Provided records START

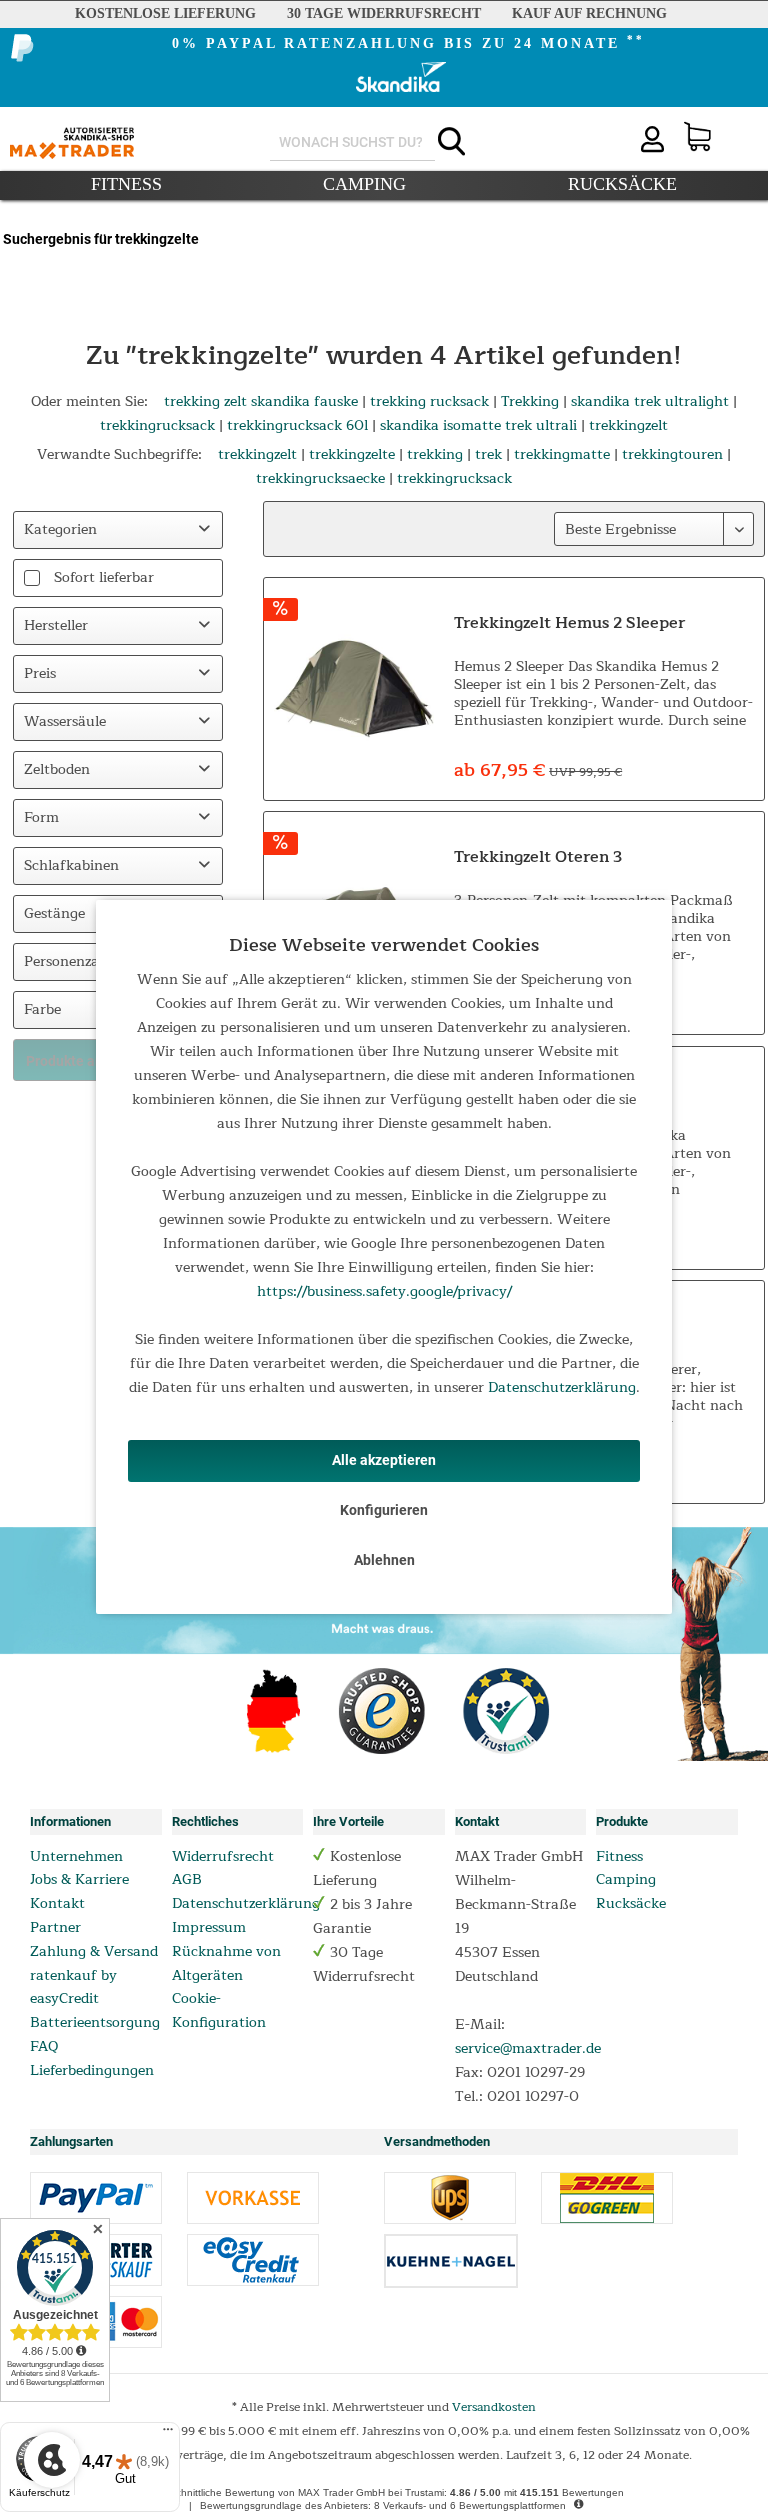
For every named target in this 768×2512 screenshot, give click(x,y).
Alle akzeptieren (384, 1460)
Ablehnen (384, 1560)
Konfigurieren (384, 1510)
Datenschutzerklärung (562, 1387)
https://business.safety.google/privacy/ (384, 1291)
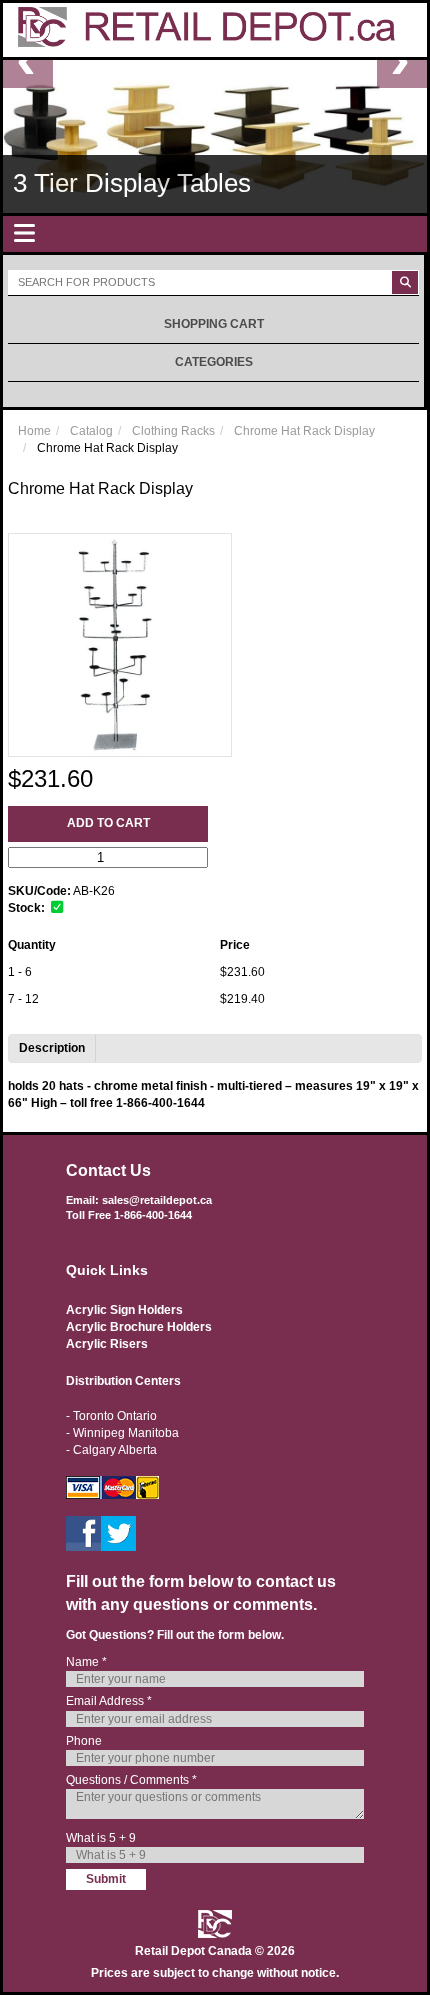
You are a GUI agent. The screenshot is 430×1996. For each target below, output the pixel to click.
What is (101, 1838)
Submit (106, 1879)
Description (52, 1048)
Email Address (109, 1701)
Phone (84, 1741)
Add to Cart (108, 823)
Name (86, 1662)
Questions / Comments (131, 1780)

Provided records END

Task directions →
Leave the pictures out and print the whole listing precisely.

Completed task →
For every named target in this 768×2512 screenshot, give click(x,y).
Alle akzeptieren (384, 1460)
Ablehnen (384, 1560)
Konfigurieren (384, 1510)
Datenschutzerklärung (562, 1387)
https://business.safety.google/privacy/ (384, 1291)
You are a GUI agent. The screenshot is 430×1996. For each target below, output the pixel to click.
What is (101, 1838)
Submit (106, 1879)
Description (52, 1048)
Email Address (109, 1701)
Phone (84, 1741)
Add to Cart (108, 823)
Name (86, 1662)
Questions / Comments (131, 1780)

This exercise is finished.